Importing CSV with missing data

pmarg · April 28, 2018, 10:42am

Hello everyone,

I’m having troubles with reading a CSV with missing data. If a single column has missing values then all the imported columns are of type Missing.

For example importing df.csv:

"X1","X2"
1, 3
2, 4
, 5

with

df=CSV.read("df.csv")

all the columns are of type

Union{Int64, Missings.Missing}

Instead, if I create the DataFrame myself with:

df1 = DataFrame(X1 = [1, 2, missing], X2 = [3, 4, 5])

only X1 is Union{Int64, Missings.Missing}.

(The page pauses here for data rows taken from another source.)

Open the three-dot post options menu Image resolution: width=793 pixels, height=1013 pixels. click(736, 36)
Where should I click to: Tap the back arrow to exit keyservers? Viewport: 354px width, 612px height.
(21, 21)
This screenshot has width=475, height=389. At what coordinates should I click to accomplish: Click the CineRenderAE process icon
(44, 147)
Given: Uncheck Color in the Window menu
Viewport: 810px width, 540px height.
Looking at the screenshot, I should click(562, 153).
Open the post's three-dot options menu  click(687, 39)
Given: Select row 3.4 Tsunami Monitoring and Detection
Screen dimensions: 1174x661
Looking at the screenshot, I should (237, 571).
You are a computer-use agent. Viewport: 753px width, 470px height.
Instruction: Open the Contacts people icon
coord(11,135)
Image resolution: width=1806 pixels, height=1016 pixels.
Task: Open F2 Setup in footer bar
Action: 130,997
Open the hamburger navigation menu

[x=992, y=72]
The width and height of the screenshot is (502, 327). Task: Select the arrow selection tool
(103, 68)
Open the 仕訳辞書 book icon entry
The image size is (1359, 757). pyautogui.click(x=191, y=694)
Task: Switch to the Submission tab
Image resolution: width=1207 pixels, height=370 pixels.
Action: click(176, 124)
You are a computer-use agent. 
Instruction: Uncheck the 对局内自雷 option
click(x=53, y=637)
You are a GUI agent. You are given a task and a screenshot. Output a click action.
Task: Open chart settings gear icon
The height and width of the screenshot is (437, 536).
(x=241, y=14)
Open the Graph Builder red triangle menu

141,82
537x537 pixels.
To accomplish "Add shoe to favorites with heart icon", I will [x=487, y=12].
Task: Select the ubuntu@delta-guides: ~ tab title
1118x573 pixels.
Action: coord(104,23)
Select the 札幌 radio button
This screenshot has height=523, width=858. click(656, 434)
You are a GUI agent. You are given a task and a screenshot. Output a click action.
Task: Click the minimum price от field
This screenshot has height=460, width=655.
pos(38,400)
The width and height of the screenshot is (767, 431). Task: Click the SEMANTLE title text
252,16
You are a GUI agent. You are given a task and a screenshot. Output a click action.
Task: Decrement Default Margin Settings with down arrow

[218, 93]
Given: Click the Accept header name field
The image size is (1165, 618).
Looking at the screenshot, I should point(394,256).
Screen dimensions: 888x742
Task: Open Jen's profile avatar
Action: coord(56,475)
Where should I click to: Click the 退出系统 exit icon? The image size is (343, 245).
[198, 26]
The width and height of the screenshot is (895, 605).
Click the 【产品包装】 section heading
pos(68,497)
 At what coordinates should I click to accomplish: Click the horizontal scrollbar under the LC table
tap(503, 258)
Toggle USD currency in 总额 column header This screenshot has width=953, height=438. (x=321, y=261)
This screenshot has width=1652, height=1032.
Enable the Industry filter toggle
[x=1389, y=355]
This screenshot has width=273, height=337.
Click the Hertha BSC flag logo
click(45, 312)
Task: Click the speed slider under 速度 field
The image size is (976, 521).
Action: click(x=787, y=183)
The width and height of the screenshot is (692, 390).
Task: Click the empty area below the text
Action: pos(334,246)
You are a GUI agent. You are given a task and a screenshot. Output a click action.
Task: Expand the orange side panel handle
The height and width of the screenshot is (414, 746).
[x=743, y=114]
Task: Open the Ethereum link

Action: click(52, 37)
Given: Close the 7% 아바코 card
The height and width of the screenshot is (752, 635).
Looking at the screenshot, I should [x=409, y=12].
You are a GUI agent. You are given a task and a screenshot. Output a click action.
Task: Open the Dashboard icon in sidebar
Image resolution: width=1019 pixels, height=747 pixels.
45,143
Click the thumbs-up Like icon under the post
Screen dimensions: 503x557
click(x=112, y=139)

My issue is that I want to use some functions that do not accept Missing types on columns that do not have missing values. I haven’t figured out a way to convert specific columns to a different type.

nalimilan · April 28, 2018, 12:20pm

Yes, columns always allow for missing values by default since the last release, as people kept complaining about errors due to missing values appearing after type detection. Pass allowmissing=:auto or allowmissing=:none to use a different behavior.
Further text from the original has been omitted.